I always tell you guys not to get discouraged when you encounter kitchen blunders while cooking. Instead, you should learn from your mistakes, pick your self up, and try again util you get it right. Our mamas did not raise quitters :DD. As someone who cooks all the time, kitchen blunders and horrific recipe disasters happen from time to time. But with time, the frequency of the mistakes lessen since you get to know what works and what doesn’t. Your mistakes only aid in making you better if you choose to learn from them. Let no one lie to you that they never make mistakes in the kitchen. We all do! I showed you some of my massive fails in this post (read it if you haven’t). I stumbled a little bit while making my mahamri too. My first try had me create the hardest, flattest and most hideous mahamri LOL! I then sat down, thought hard and figured out where I went wrong and got it right in my next try. I will take you through how to make bomb mahamri, tell you exactly where I went wrong the first round and make sure you get it right on your first try <3
PREP TIME: 2 HOURS COOK TIME: 30 MIN MAKES:12
2 1/ 2 cups of all purpose flour
1 cup of coconut powder
1 tablespoon of freshly ground cardamom
6 tablespoons of sugar
2 tablespoons of ghee
1 tablespoon of instant yeast
1/2 a cup of warm milk
1/2 a cup of hot water
In a bowl, mix your dry ingredients: the flour, crushed cardamom, yeast and sugar. Mix everything until well combined.
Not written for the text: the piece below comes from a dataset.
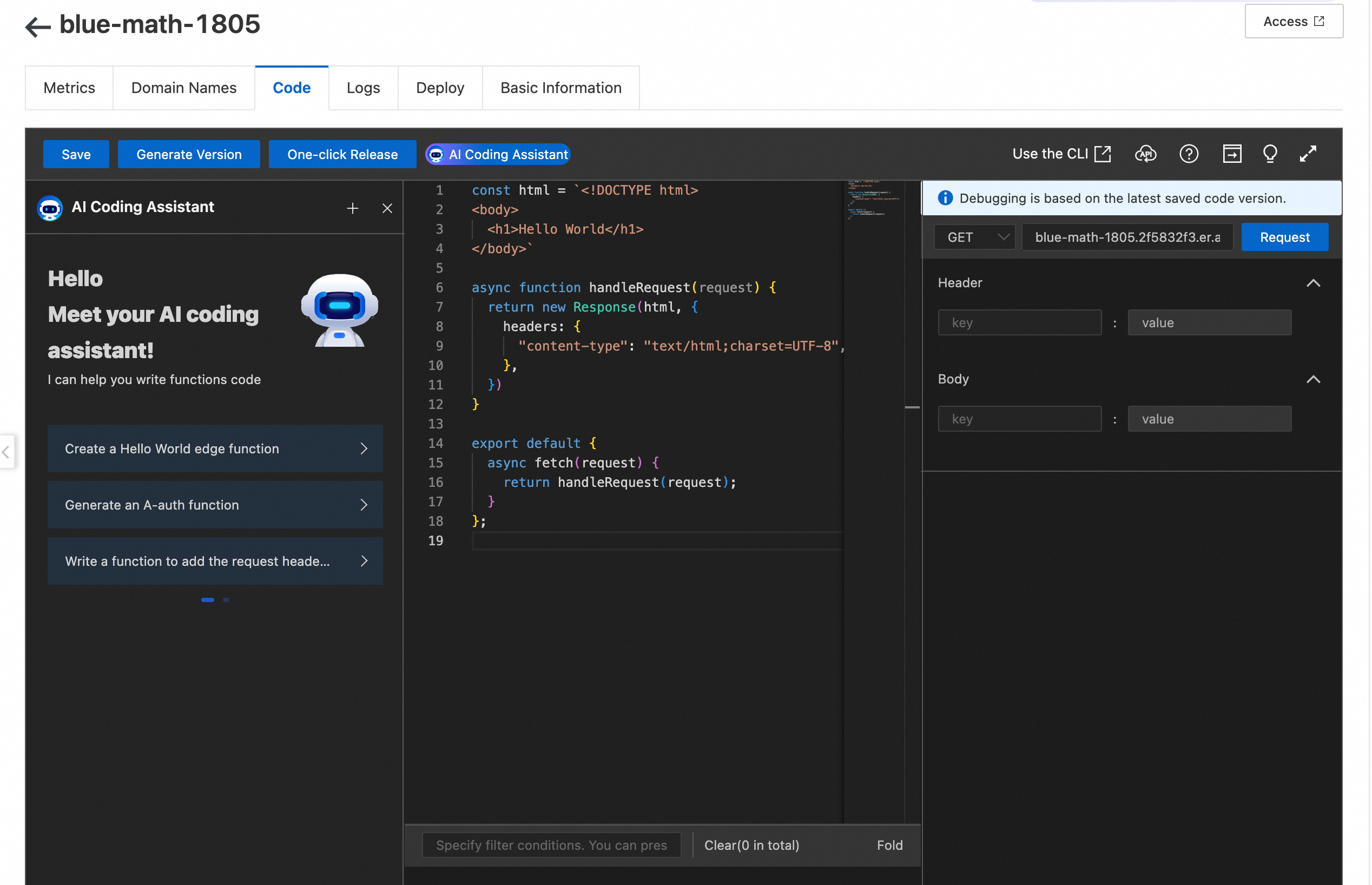This screenshot has height=885, width=1372.
Task: Send the debug Request
Action: pyautogui.click(x=1284, y=237)
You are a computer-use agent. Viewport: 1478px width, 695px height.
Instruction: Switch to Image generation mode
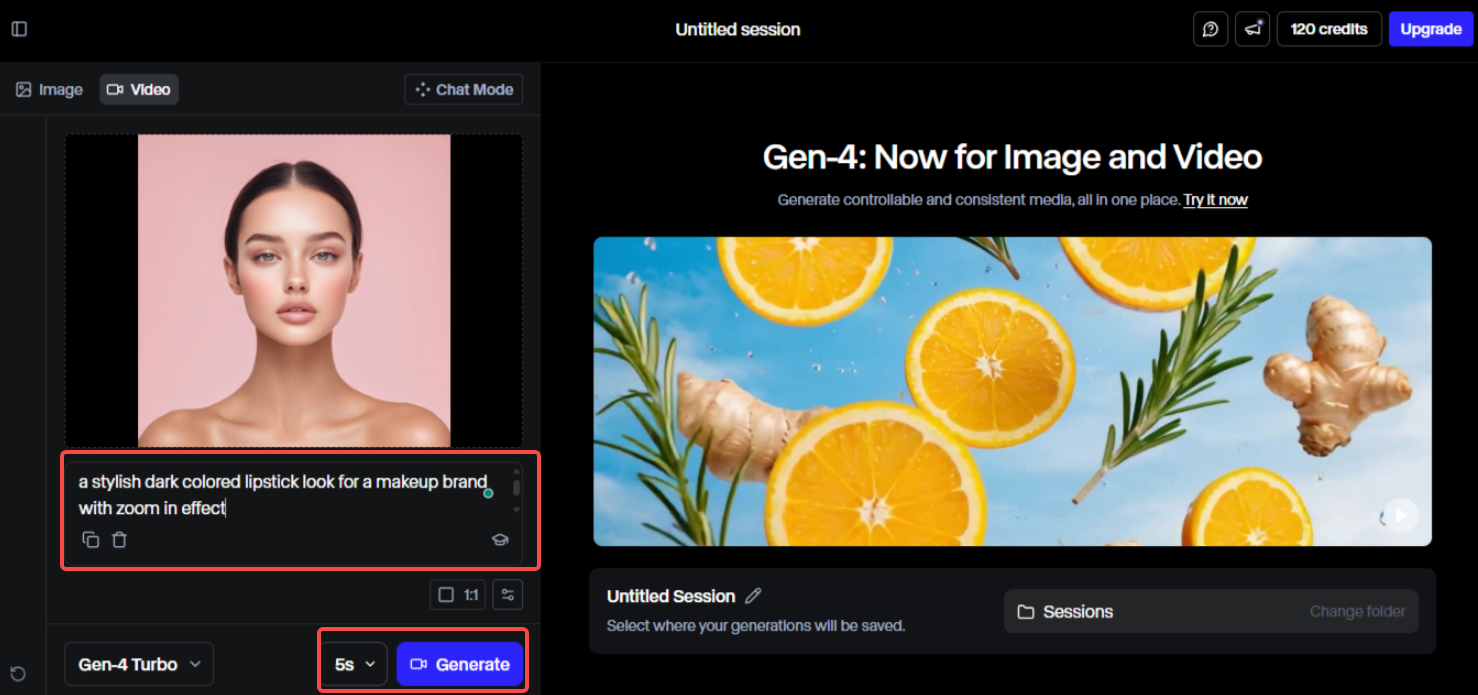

Add the water while mixing the content, followed by the milk. When all the content are roughly mixed together, melt the ghee and rub it all in. Knead the dough for a minimum of 15 minutes until it is no longer sticking to your hands and it soft and elastic. It is one hell of an arm workout LOL, but trust me, your tongue and tummy will thank you later. Allow it to rest and rise for a minimum of 40 minutes until it has doubled in size. Mine rested for 2 hours and sometimes my mom lets it rest overnight.
Mistake I made the first time:
- I kneaded for less than 10 minutes. I mean,LOL at my self for this supreme laziness. And this manifested itself in the result.
2. I did not give my dough ample time to rest and rise. After kneading for less than ten minutes, i had the audacity to proceed to cook after letting my dough rest for just 10 minutes. Fail Kaluhi! Fail!
Once that is done. divide your dough into four balls, each about the size of an orange. Roll each one out and divide it into quarters.
Heat your oil and proceed to fry until each side is golden brown. Your oil should be moderately hot and not too too hot or cold. As soon as the mahamri turns golden brown flip it. If it stays too long on the heat, especially on the inflated side, it will burst and oil will seep in, and for sure we do not want that.
Mistake I made first time:
3. The oil I used was extremely hot. This made the surface of the mahamri attain a blistered appearance, or as the coastal people call them, vipelepele.
4. I did not use enough yeast, neither did my dough rest and rise, so the end result was nothing short of flat blistery burnt mahamri. But thank God I found my mistakes and aced it the next time.
Below is the end result of my failed mahamri attempt. But now that I have explained where I went wrong, and what you should do to get it right, I am sure you will ace it at first try.
Once you are done making your mahamri the right way ;)), remove form the heat and serve with your favorite savory meaty dish or mbaazi. I personally LOVE having my mahamri with good ol’ tea!
Perfectly airy, perfectly flavored and perfectly soft and smooth!
Having this made me reminice about the slow, relaxed, humid mornings of Lamu. Having mahamri every single morning was one of my highlights. And now that I can make my own right at home, this will be one of my favorite indulgence.
The soft sweet dough with the nutty flavor of the coconut perfectly complimented by the warm taste of freshly crushed cardamom is one of those things that will make any one of your mornings your best one yet! Now that you have the best recipe, along with do’s and don’ts, you really have to give this a try!